The review is published in Diabetes Care, a journal of the American Diabetes Association.
"This study suggests there's one more tool for patients with diabetes to help them meet their weight-loss goals," said lead author Dr. John Sievenpiper of Toronto's St. Michael's Hospital.
"This is another way to achieve weight-loss goals but I'd emphasize there is no best way. The method that's superior is the one the individual themselves is able to follow and sustain."
The median estimated dose of liquid meal replacement being used by patients represented about 20 percent of their total energy intake. This review suggests the use of liquid meal replacements within a structured dietary plan may offer a viable solution when replacing one or two meals each day and supplemented with fruits, vegetables and nuts to achieve a targeted daily caloric intake.

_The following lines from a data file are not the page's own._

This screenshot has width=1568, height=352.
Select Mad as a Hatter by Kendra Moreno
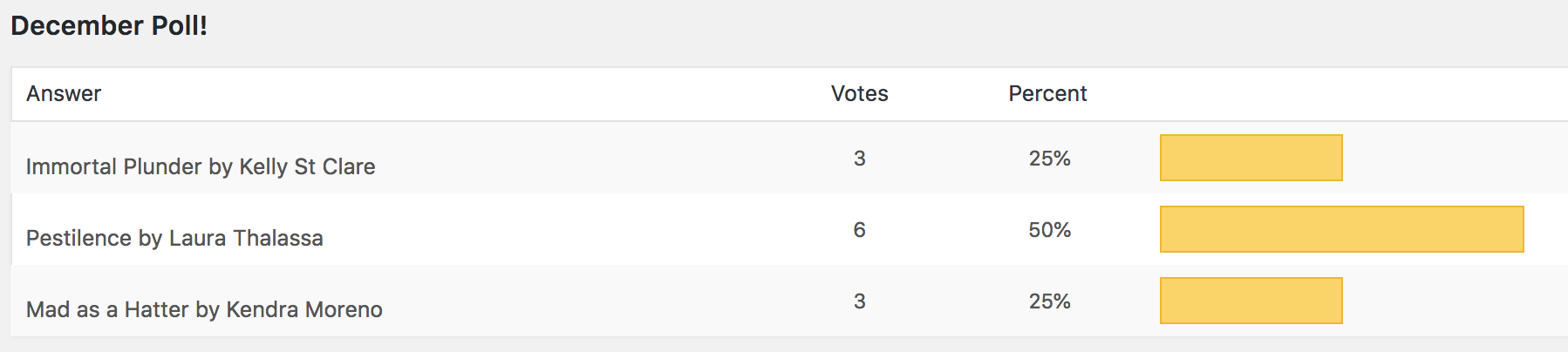(x=204, y=309)
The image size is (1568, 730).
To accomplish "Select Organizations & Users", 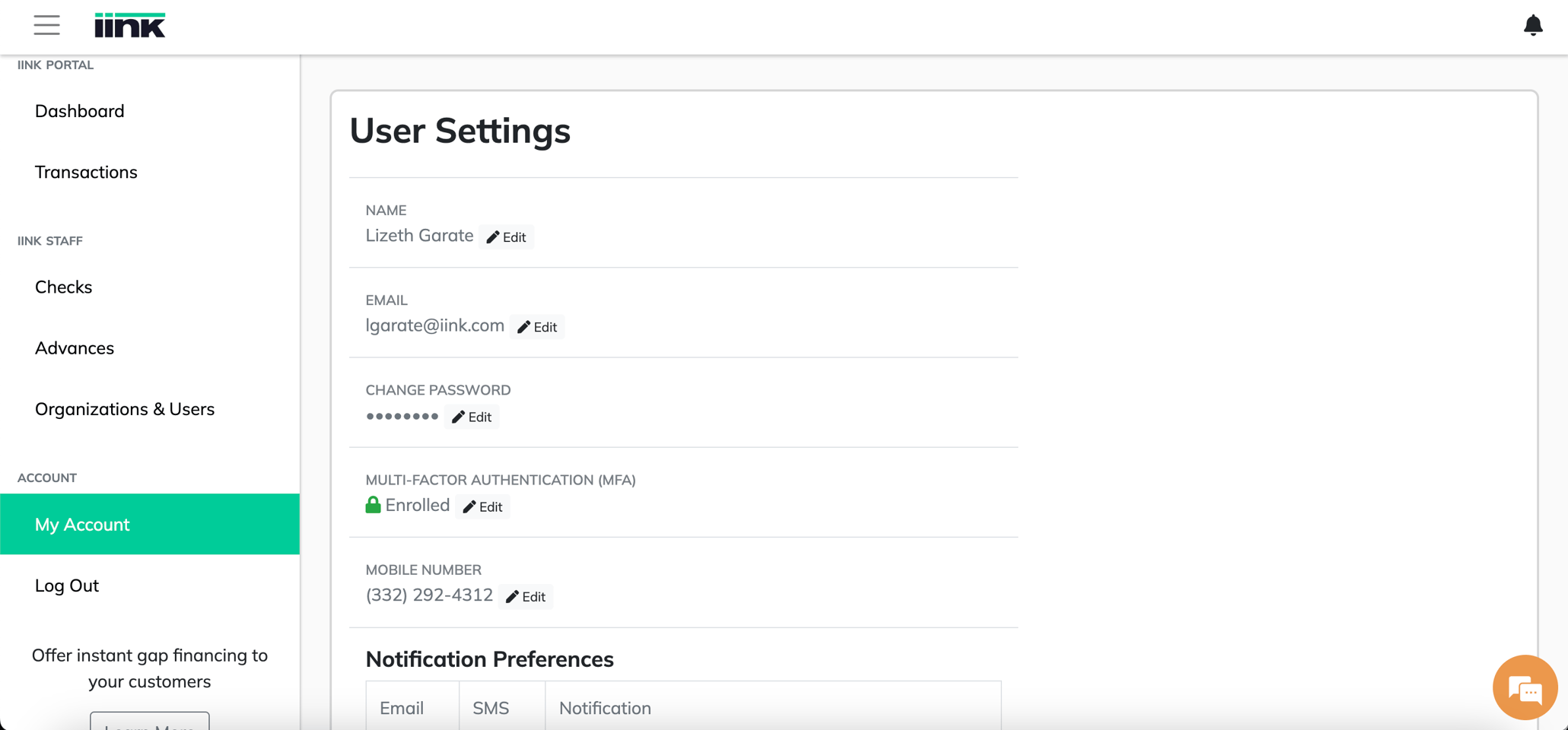I will (124, 408).
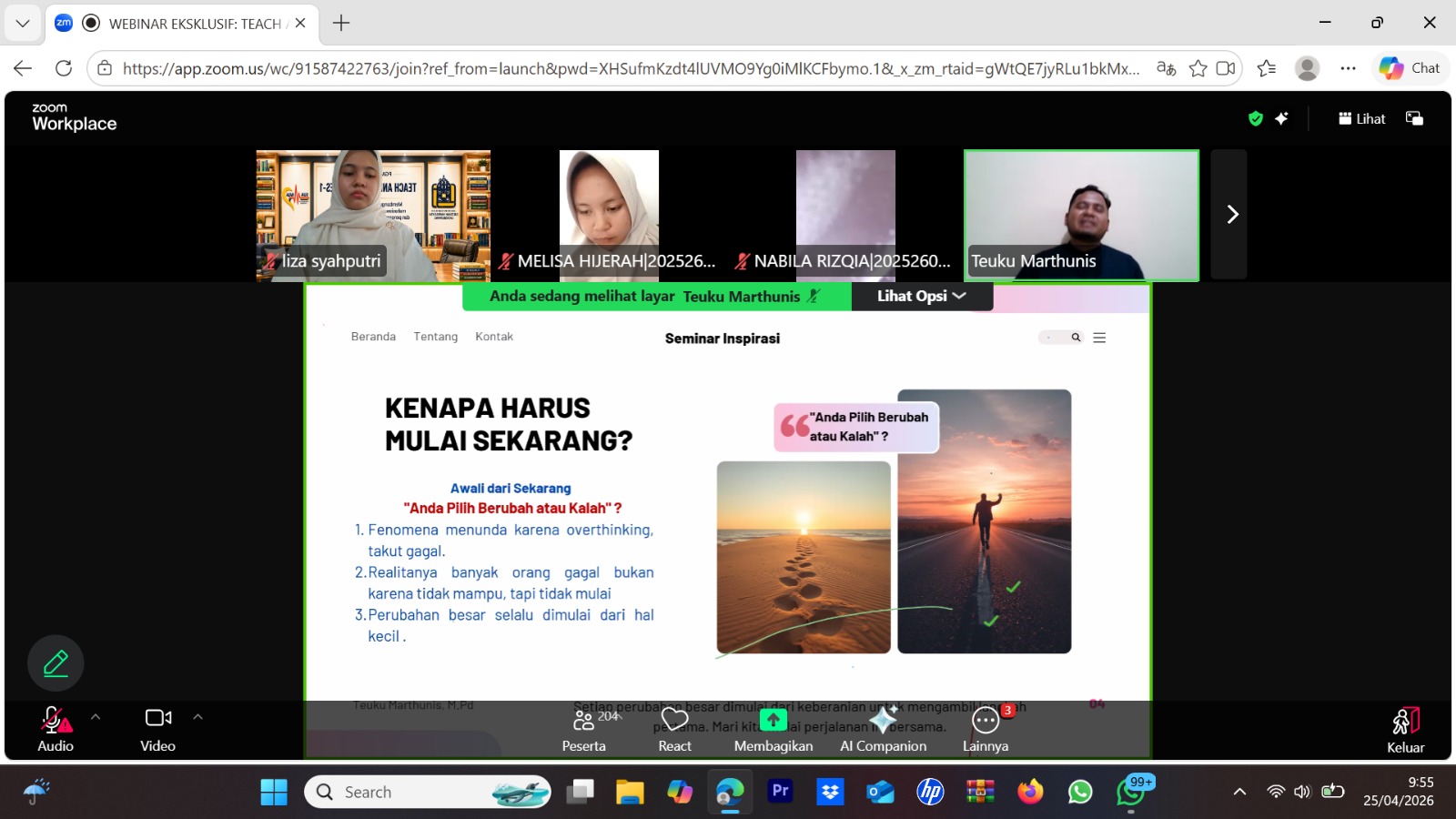Screen dimensions: 1456x819
Task: Expand video settings arrow next to Video
Action: [197, 717]
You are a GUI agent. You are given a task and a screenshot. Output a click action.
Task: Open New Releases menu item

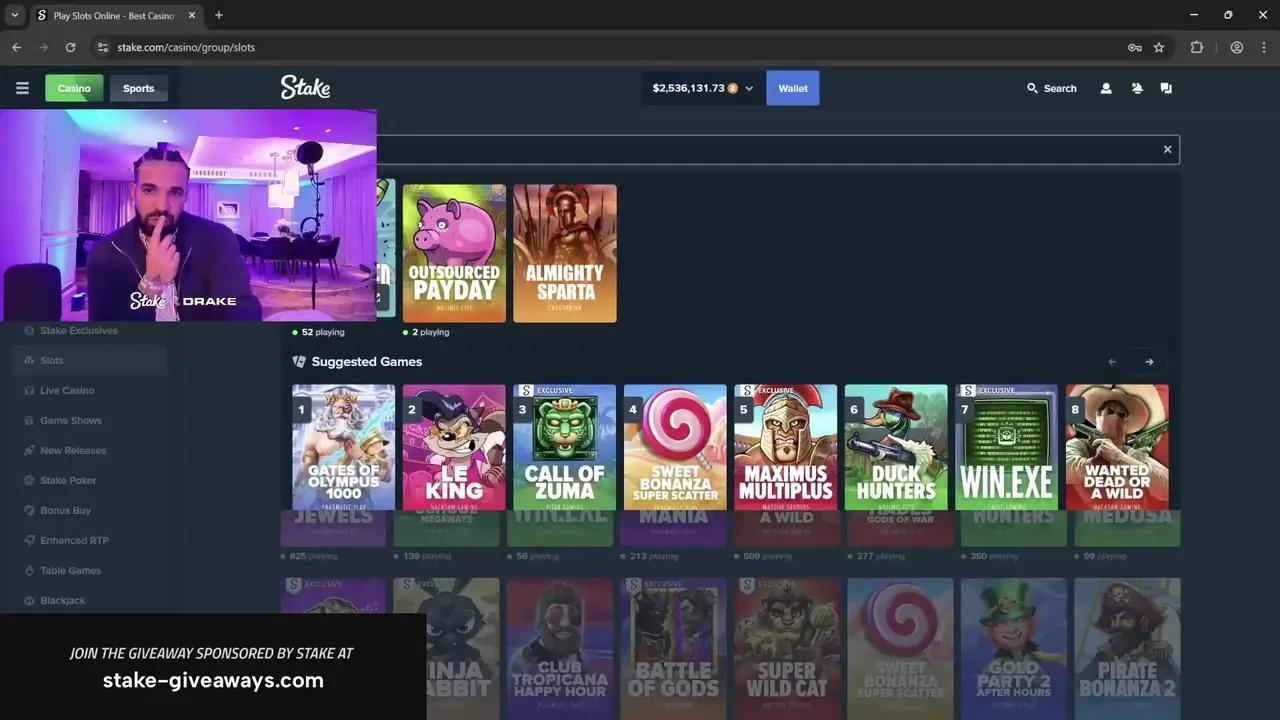coord(73,450)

"I think liquid meal replacements could be a way to get to weight loss and then work on achieving a healthier diet to maintain that weight loss," said Dr. Sievenpiper, who is also a scientist with the hospital's Li Ka Shing Knowledge Institute and the Clinical Nutrition and Risk Modification Centre.
The review also analyzed how liquid meal replacements performed in randomized controlled trials for other factors such as body fat, waist circumference and diastolic blood pressure but only marginal clinical significance was observed.
This research was funded in part by the Diabetes and Nutrition Study Group of the European Association of the Study of Diabetes, the Canadian Institutes of Health Research through the Canada-wide Human Nutrition Trialists' Network, and the Diet, Digestive tract, and Disease (3-D) Centre through the Canada Foundation for Innovation and the Ministry of Research and Innovation's Ontario Research Fund.
Dr. Sievenpiper has previously received research funding or travel or consulting fees from a number of food companies including Abbott Nutrition and Nestle, which both produce liquid meal replacements. They were not involved in this research. A full list of disclosures is listed within the article.